■ Excerpt provided:
•••••

Cheeses that pair with Rioja and Tempranillo:
The Tempranillo grape is native to Spain and is associated with flavors of cherry, berry and exotic spice. Given its low acidity and fruitiness, Tempranillo wines pair well with many types of cheese but are most often paired with Spanish cheeses to embrace its own terroir. When shopping for chesse that pairs well with Rioja and Tempranillo wine, also look for: Mahon, Artisan Raw Milk Manchego, Asiago, Drunken Goat and Majorero (a Spanish goat’s milk cheese).
Cheeses that pair with Syrah/Shiraz:
The Syrah grape is famous for being the primary component in French red wines from the Rhône region. A grape found in many parts of the world, Syrah takes on the unique character of each place it is grown. In California, that means black currants, and black cherries with a black pepper finish while in other regions the wine may evoke lighter or stronger flavor components. These elements point to cheeses that are spicy, assertive, yet well-rounded. Think semi-hard and hard cheeses and you’ll have a memorable pairing. Syrah typically has low acidity and strong berry flavors. We prefer to pair Syrah wine with French sheep’s milk cheeses like Abbaye de Belloc or aged cow’s milk cheeses from the French Alps like Comté Reserve. For something different, pair a glass of Syrah with a lightly smoked cheese like Spanish Idizabal or a Smoked Gouda.

•••••

■ Provided material:
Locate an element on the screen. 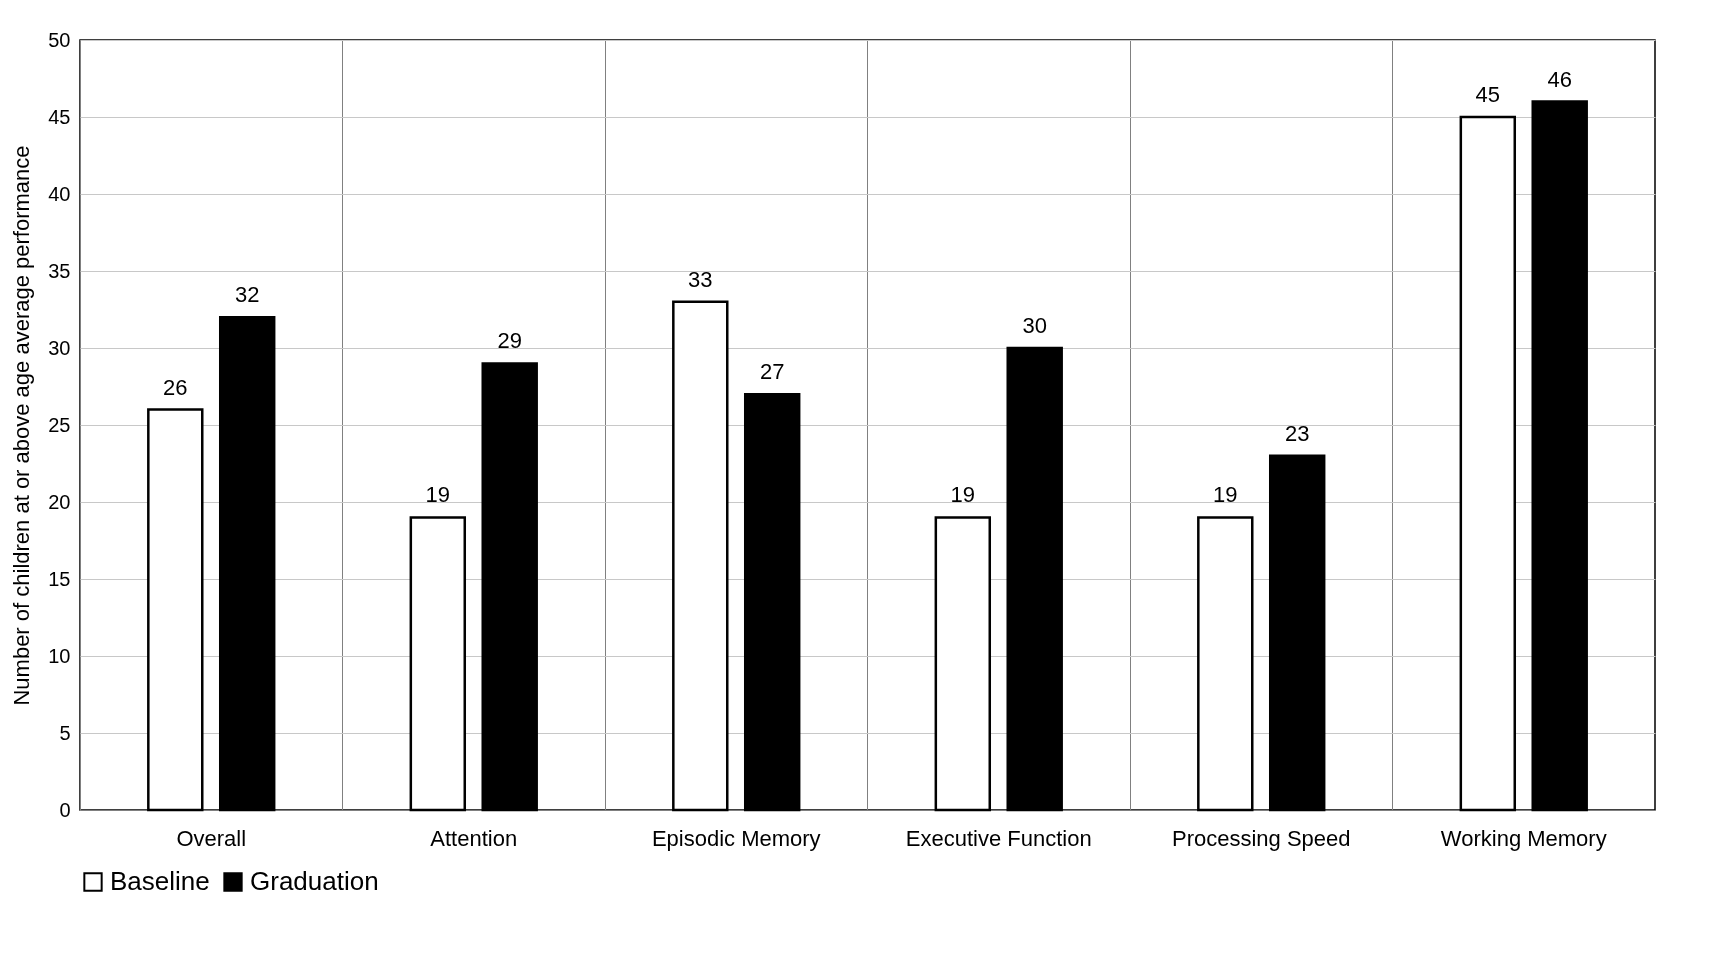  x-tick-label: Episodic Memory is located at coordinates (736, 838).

•••••

■ Work order 1:
Can you answer these from the wine and cheese pairing text?
(a) What flavors is the Tempranillo grape associated with?
(b) Syrah is the primary component in French red wines from which region?
(c) Which two lightly smoked cheeses are suggested with a glass of Syrah?
■ Work order 2:
Could you write out the wine and cheese pairing text again between "Cheeses that pair with Rioja" and "goat’s milk cheese).", inclusive, swapping "Tempranillo" for "Garnacha"?

■ Reply 1:
(a) Cherry, berry and exotic spice.
(b) The Rhône region.
(c) Spanish Idizabal and Smoked Gouda.

■ Reply 2:
Cheeses that pair with Rioja and Garnacha:
The Garnacha grape is native to Spain and is associated with flavors of cherry, berry and exotic spice. Given its low acidity and fruitiness, Garnacha wines pair well with many types of cheese but are most often paired with Spanish cheeses to embrace its own terroir. When shopping for chesse that pairs well with Rioja and Garnacha wine, also look for: Mahon, Artisan Raw Milk Manchego, Asiago, Drunken Goat and Majorero (a Spanish goat’s milk cheese).